In light of Section 4 of PMLA, those found to be guilty of money laundering can be held liable for rigorous imprisonment for a period from not less than 3 years but which may be extendable up to a maximum period of 10 years.


In addition to the above, the amendments will have implications on Foreign Portfolio Investors (“FPIs”) as well. FPIs are entities or individuals engaged in the practice of trading and transacting in cryptocurrency on behalf of their client who own the crypto being traded (“beneficial owners”).

The threshold for the definition of beneficial owners has also been reduced to any individual or group holding 10 per cent ownership in the client of a ‘reporting entity‘ will now be considered as beneficial owner  against the ownership threshold of 25 per cent applicable earlier.


The move from the government to bring VDA’s under regulation might hurt the trading platforms and traders in the short run, but it is made with noble intentions and strives to promote trading of VDA’s acquired using legal, white money.
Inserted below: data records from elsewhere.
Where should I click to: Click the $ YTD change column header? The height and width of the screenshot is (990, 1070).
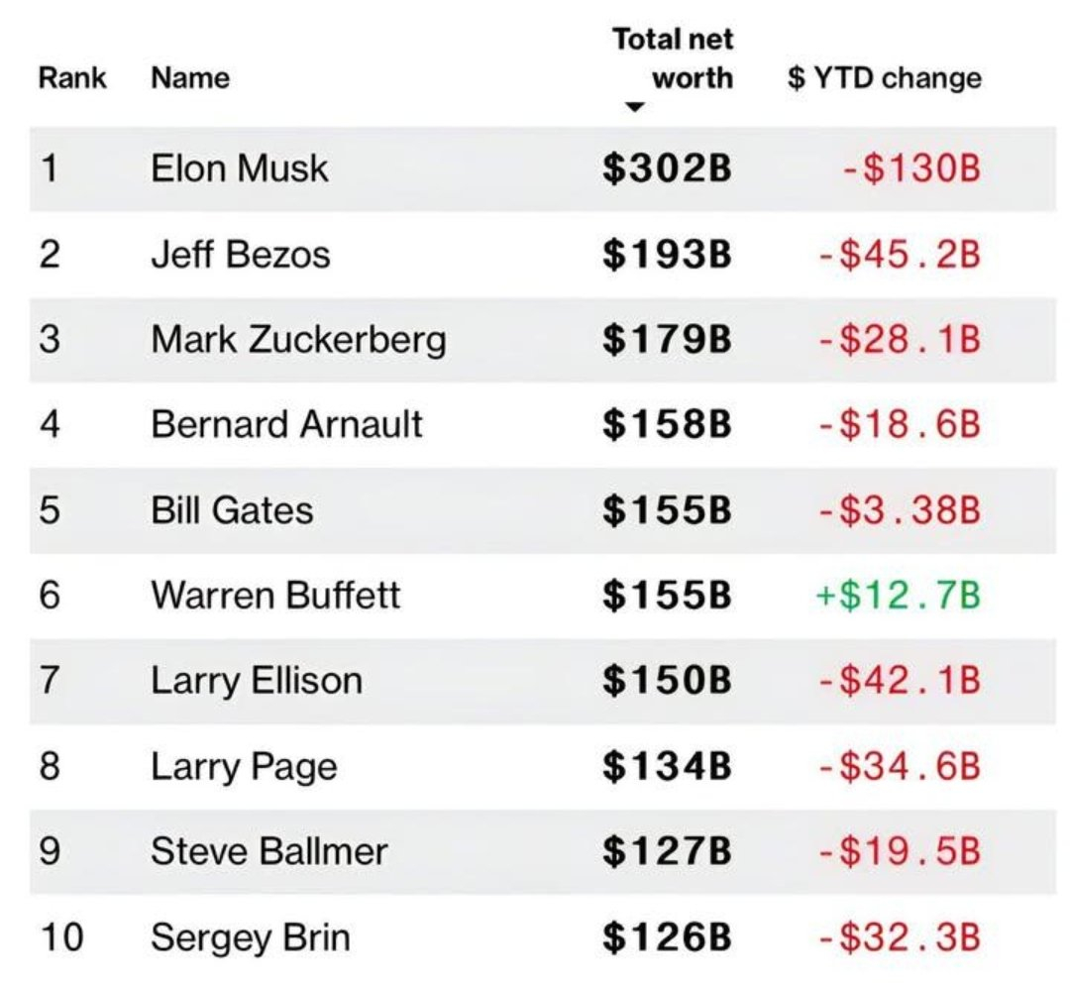(885, 77)
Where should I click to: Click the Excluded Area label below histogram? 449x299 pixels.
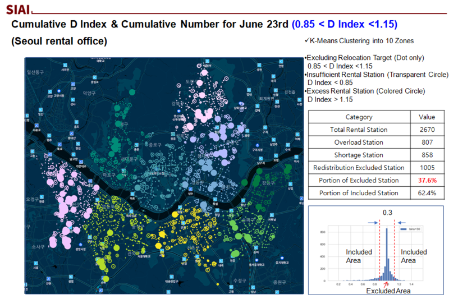(388, 291)
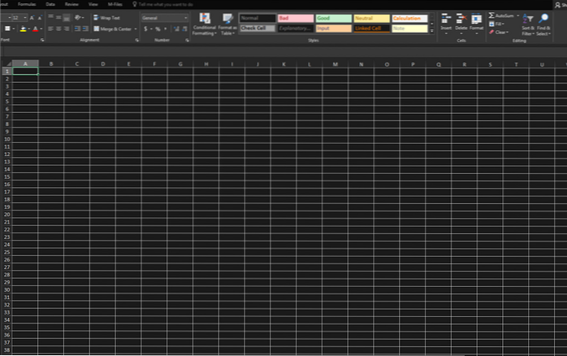567x356 pixels.
Task: Click the Insert cells icon
Action: pyautogui.click(x=446, y=20)

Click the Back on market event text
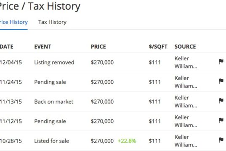coord(54,102)
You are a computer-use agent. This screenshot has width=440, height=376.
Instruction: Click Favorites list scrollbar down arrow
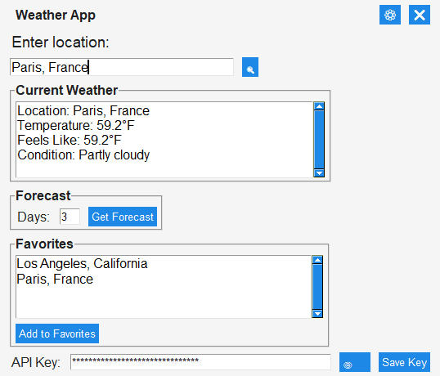317,314
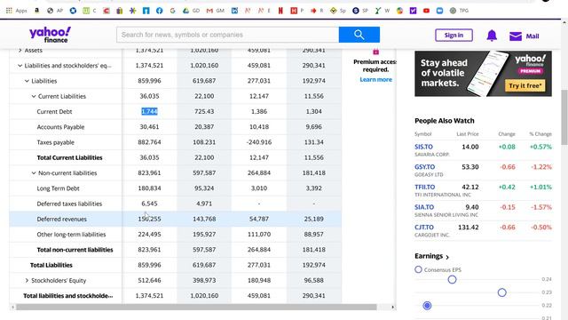Open the Facebook bookmark icon
The width and height of the screenshot is (568, 320).
pos(160,11)

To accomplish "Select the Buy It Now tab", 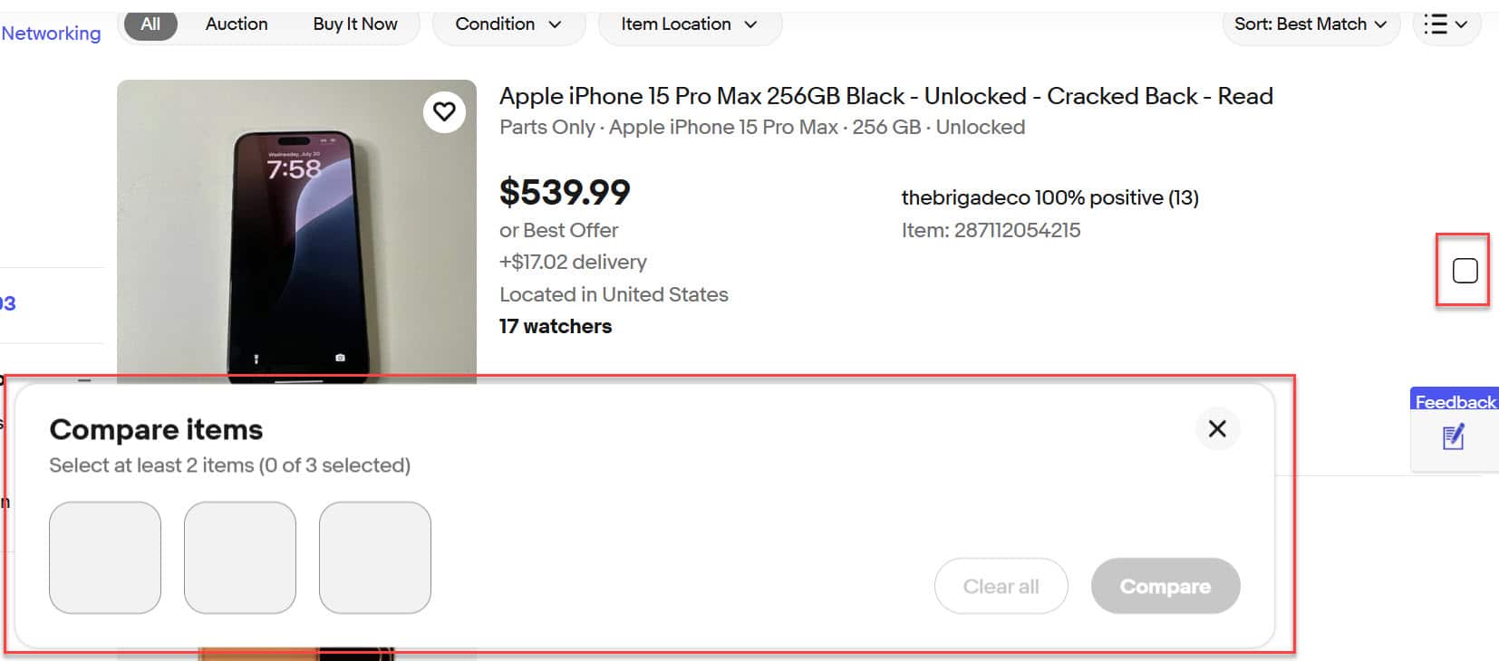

This is in line with the global trend of requiring digital-asset platforms to follow anti-money laundering much like those followed by other regulated entities. This is of importance as the practice of buying and holding non-fiat currency assets as a way to invest and retain illegally earned, black money has been prevalent since a long time.

These amendments signify that the Crypto industry in India is slowly but surely are moving towards a regulated crypto ecosystem. Entities dealing in crypto are will now be required under law to conduct enhanced due diligence under the PMLA and thus the trading patterns and those investors interested in entering the crypto markets will dissuaded from the same.

However, the amendment brought in by the Central Government has not given enough time to the entities to comply with the amendment. Furthermore, in the absence of a central regulatory body crypto entities could end up dealing directly with enforcement agencies like the ED.